_Your instructions_. Reproduce exactly the final portion of the data: every line from the one containing "This screenshot has width=607, height=467." through the last line, inclusive.

Stored records:
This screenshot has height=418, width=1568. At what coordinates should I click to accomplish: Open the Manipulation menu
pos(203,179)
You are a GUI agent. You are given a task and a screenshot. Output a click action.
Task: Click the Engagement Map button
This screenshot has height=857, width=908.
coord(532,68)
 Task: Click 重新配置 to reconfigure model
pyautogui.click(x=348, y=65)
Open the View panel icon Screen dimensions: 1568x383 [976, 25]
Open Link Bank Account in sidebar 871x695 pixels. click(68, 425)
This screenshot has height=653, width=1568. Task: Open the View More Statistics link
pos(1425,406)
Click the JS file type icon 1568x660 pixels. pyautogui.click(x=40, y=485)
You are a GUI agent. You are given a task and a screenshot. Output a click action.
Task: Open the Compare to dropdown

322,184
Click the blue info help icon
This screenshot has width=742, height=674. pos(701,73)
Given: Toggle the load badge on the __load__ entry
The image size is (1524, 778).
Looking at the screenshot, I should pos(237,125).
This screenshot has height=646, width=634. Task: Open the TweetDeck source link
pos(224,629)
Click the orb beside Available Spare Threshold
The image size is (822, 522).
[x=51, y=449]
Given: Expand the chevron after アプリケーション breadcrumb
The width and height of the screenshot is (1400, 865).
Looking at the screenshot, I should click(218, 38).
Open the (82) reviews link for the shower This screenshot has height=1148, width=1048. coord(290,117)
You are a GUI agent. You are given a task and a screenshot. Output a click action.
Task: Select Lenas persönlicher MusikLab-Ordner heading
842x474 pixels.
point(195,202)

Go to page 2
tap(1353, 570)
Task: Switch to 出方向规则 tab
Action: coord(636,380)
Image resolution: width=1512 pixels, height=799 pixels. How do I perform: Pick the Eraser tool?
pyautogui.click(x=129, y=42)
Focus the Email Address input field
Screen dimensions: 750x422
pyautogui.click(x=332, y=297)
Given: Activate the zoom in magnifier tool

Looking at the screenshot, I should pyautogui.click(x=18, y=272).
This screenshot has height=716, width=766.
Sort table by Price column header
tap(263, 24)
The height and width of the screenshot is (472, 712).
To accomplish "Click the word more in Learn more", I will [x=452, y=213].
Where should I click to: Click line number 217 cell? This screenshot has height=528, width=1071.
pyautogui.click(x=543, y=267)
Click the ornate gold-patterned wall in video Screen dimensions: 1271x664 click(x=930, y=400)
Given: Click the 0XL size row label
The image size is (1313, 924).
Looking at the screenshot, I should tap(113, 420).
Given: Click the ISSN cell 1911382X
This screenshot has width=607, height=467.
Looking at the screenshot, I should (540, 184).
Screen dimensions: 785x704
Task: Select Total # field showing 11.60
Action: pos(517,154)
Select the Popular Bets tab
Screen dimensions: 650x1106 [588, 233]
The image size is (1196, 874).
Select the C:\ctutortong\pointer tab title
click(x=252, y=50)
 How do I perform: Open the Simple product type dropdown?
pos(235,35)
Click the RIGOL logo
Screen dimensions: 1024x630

_Expected answer_.
This screenshot has width=607, height=467.
Looking at the screenshot, I should (540, 184).
Screen dimensions: 785x704
Task: Select Total # field showing 11.60
Action: pos(517,154)
Select the Popular Bets tab
Screen dimensions: 650x1106 [588, 233]
The image size is (1196, 874).
Select the C:\ctutortong\pointer tab title
click(x=252, y=50)
 How do I perform: Open the Simple product type dropdown?
pos(235,35)
Click the RIGOL logo
Screen dimensions: 1024x630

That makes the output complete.